++++ Material provided ++++
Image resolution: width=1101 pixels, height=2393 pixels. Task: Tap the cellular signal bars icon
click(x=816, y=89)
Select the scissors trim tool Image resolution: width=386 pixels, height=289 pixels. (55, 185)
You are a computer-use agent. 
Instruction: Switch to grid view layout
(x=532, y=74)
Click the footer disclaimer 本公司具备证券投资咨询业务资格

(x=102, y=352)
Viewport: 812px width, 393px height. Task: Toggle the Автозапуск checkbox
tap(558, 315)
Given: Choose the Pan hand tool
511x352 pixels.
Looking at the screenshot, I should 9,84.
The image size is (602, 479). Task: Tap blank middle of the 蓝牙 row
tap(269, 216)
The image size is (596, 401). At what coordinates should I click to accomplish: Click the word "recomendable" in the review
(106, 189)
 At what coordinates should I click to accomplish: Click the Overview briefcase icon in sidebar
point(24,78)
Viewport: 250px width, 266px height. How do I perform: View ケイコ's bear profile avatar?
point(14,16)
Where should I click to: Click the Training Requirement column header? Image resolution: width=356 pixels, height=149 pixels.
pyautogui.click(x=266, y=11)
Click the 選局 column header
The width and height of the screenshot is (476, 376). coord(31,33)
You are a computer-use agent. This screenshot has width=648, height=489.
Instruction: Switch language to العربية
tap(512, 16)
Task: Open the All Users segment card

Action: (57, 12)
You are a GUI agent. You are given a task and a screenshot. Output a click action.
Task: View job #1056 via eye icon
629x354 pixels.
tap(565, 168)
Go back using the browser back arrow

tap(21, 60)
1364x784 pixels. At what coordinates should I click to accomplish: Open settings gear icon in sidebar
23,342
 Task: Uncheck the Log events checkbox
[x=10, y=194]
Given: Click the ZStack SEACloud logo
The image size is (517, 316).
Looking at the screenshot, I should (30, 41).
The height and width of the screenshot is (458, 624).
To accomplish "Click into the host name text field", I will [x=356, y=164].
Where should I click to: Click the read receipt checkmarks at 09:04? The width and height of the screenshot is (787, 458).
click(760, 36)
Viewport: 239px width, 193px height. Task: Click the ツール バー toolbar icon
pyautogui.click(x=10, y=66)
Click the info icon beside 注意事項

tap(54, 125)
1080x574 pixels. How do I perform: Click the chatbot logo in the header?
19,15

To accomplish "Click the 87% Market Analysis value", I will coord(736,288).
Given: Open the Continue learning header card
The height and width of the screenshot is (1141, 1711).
++++
What needs to be done => Transcribe the full listing above without leaving anything out.

Written reply =>
Image resolution: width=1101 pixels, height=2393 pixels. Task: Tap the cellular signal bars icon
click(x=816, y=89)
Select the scissors trim tool Image resolution: width=386 pixels, height=289 pixels. (55, 185)
You are a computer-use agent. 
Instruction: Switch to grid view layout
(x=532, y=74)
Click the footer disclaimer 本公司具备证券投资咨询业务资格

(x=102, y=352)
Viewport: 812px width, 393px height. Task: Toggle the Автозапуск checkbox
tap(558, 315)
Given: Choose the Pan hand tool
511x352 pixels.
Looking at the screenshot, I should 9,84.
The image size is (602, 479). Task: Tap blank middle of the 蓝牙 row
tap(269, 216)
The image size is (596, 401). At what coordinates should I click to accomplish: Click the word "recomendable" in the review
(106, 189)
 At what coordinates should I click to accomplish: Click the Overview briefcase icon in sidebar
point(24,78)
Viewport: 250px width, 266px height. How do I perform: View ケイコ's bear profile avatar?
point(14,16)
Where should I click to: Click the Training Requirement column header? Image resolution: width=356 pixels, height=149 pixels.
pyautogui.click(x=266, y=11)
Click the 選局 column header
The width and height of the screenshot is (476, 376). coord(31,33)
You are a computer-use agent. This screenshot has width=648, height=489.
Instruction: Switch language to العربية
tap(512, 16)
Task: Open the All Users segment card

Action: (57, 12)
You are a GUI agent. You are given a task and a screenshot. Output a click action.
Task: View job #1056 via eye icon
629x354 pixels.
tap(565, 168)
Go back using the browser back arrow

tap(21, 60)
1364x784 pixels. At what coordinates should I click to accomplish: Open settings gear icon in sidebar
23,342
 Task: Uncheck the Log events checkbox
[x=10, y=194]
Given: Click the ZStack SEACloud logo
The image size is (517, 316).
Looking at the screenshot, I should (30, 41).
The height and width of the screenshot is (458, 624).
To accomplish "Click into the host name text field", I will [x=356, y=164].
Where should I click to: Click the read receipt checkmarks at 09:04? The width and height of the screenshot is (787, 458).
click(760, 36)
Viewport: 239px width, 193px height. Task: Click the ツール バー toolbar icon
pyautogui.click(x=10, y=66)
Click the info icon beside 注意事項

tap(54, 125)
1080x574 pixels. How do I perform: Click the chatbot logo in the header?
19,15

To accomplish "Click the 87% Market Analysis value", I will coord(736,288).
Given: Open the Continue learning header card
The height and width of the screenshot is (1141, 1711).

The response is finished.